An interesting note here is the breadth of social classes making and eating the samosa, with the dish recorded in both trade routes and noble houses. The samosa proudly wore both the grand stamp of royal approval as well as the honest humility of being a snack of the streets. Herein lies a hint at the dish’s continued, unwavering popularity and success, even hundreds of years into its lifetime – its universality.
The Britishers too fell in love with the samosa on their arrival in India and they, along with the Indian diaspora, took the tasty tidbit with them to the far corners of their colonial empire. The samosa settled in the hearts of people everywhere, leading to the evolution of multiple regional versions.
In the Middle East, the semicircular version is stuffed with cheese, onions, herbs, spices and minced meat, and in case of Israeli cuisine, mashed chickpeas and pine nuts. Portugal and Brazil have meat-filled chamuças and pastéis; Uzbekistan and Kazakhstan has Uyghur-style samosas with a heavier bread dough and a lamb centre; Africa’s eastern Horn reserves sambusa for the local observations of Ramadan, Eid and Mesqel.
There are a number of varieties in India itself, all of them served with chutneys. According to samosa aficionados, a samosa is deemed perfect when crispy-crunch of the lightly golden casing contrasts beautifully with soft texture and spicy taste of the filling.

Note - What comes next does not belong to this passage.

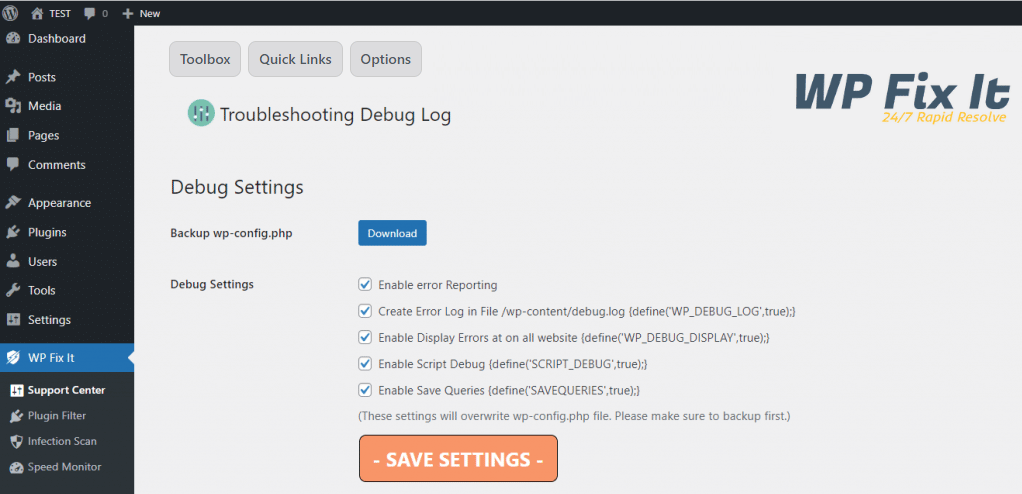
Task: Click the Plugins plug icon
Action: pos(13,232)
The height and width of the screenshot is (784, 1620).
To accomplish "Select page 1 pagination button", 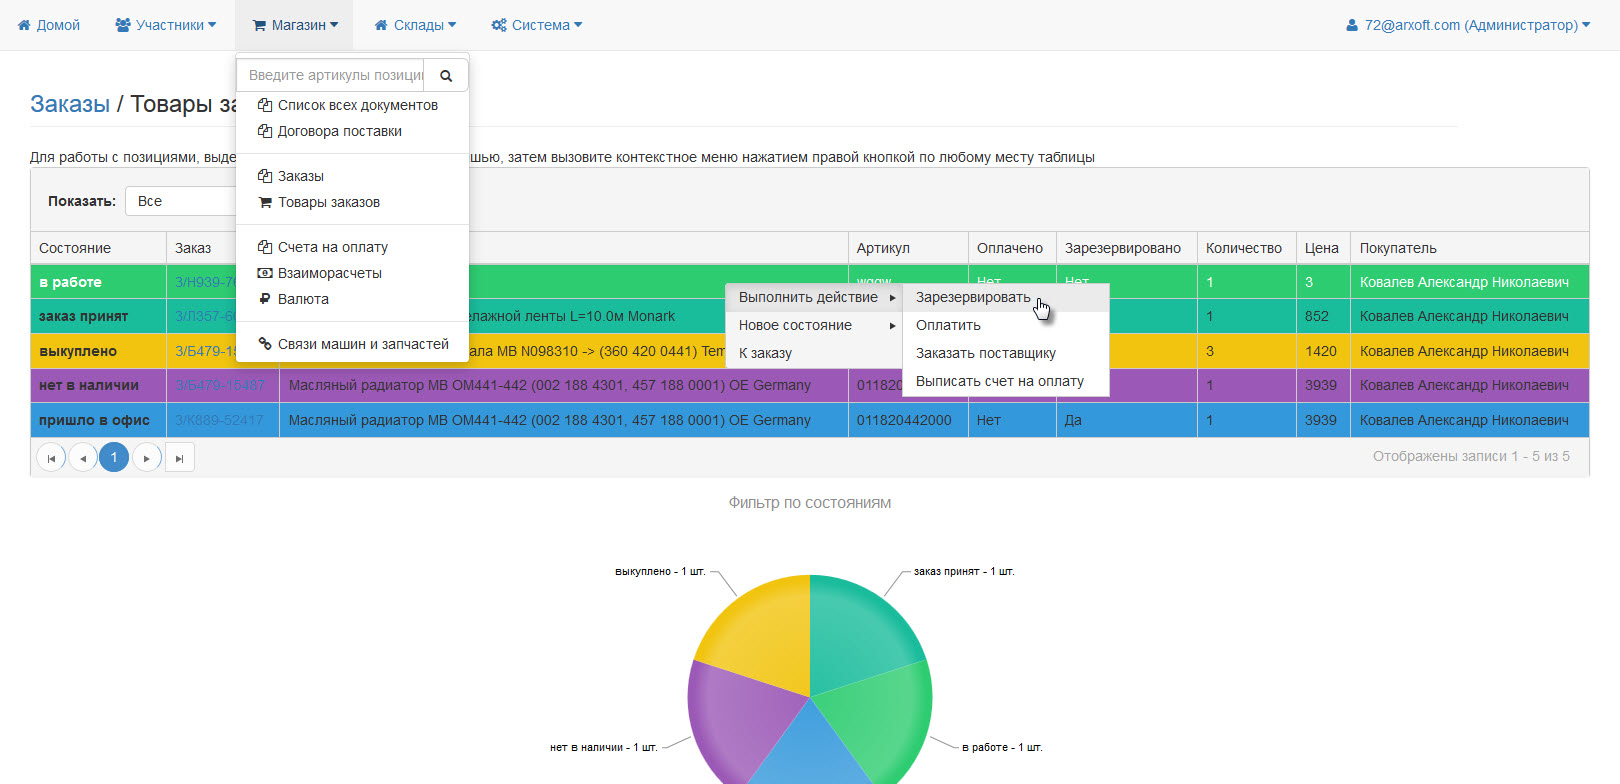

The most popular and common filling is made of boiled potatoes, green peas, onions, green chilles, ginger and spices.
While the north Indian version of samosa is large, the version called the singhara (popular in West Bengal, Bihar, Odisha and Jharkhand), is smaller and has trickier folds. Also, the potatoes are cut fine (not boiled but cooked) and at times mixed with peanuts, the occasional raisin or the odd cashew nut. The Hyderabadi luqmi, on the other hand, is strictly meat-filled and far flakier than the regular samosa consumed elsewhere in India.